• **Work to complete**:
Reproduce verbatim only the rows below from the line with "Describe the element at coordinates (1162, 741)" to the line with "This screenshot has width=2576, height=1372.", including both of those lines.

================

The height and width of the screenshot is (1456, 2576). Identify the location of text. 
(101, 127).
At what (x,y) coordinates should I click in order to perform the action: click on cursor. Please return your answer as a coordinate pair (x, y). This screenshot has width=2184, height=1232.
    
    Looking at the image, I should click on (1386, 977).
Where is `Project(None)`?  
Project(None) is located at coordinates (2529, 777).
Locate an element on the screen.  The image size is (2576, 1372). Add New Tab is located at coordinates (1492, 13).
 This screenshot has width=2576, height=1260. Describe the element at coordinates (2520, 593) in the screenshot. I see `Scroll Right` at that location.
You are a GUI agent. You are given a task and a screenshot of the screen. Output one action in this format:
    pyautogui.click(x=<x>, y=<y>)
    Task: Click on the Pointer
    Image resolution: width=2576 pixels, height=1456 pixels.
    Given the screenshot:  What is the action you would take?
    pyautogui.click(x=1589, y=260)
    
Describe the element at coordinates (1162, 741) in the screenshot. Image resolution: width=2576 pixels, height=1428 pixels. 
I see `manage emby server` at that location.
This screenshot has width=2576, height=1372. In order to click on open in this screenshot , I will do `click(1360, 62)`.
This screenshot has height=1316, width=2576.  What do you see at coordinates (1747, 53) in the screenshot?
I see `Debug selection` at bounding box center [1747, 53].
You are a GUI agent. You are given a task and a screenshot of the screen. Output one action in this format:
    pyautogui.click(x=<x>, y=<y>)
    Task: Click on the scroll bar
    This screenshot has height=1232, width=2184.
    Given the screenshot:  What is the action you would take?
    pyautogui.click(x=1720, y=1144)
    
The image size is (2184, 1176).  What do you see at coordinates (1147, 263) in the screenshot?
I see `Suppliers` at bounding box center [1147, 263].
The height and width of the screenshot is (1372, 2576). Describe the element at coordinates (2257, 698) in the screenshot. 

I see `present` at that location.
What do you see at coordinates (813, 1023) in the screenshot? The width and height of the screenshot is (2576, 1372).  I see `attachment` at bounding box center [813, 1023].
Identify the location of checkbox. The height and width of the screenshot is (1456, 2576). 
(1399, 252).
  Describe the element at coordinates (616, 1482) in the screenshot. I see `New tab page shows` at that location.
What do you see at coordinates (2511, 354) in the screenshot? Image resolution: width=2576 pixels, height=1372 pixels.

================

• **Result**:
Describe the element at coordinates (1162, 741) in the screenshot. Image resolution: width=2576 pixels, height=1428 pixels. 
I see `manage emby server` at that location.
This screenshot has width=2576, height=1372. In order to click on open in this screenshot , I will do `click(1360, 62)`.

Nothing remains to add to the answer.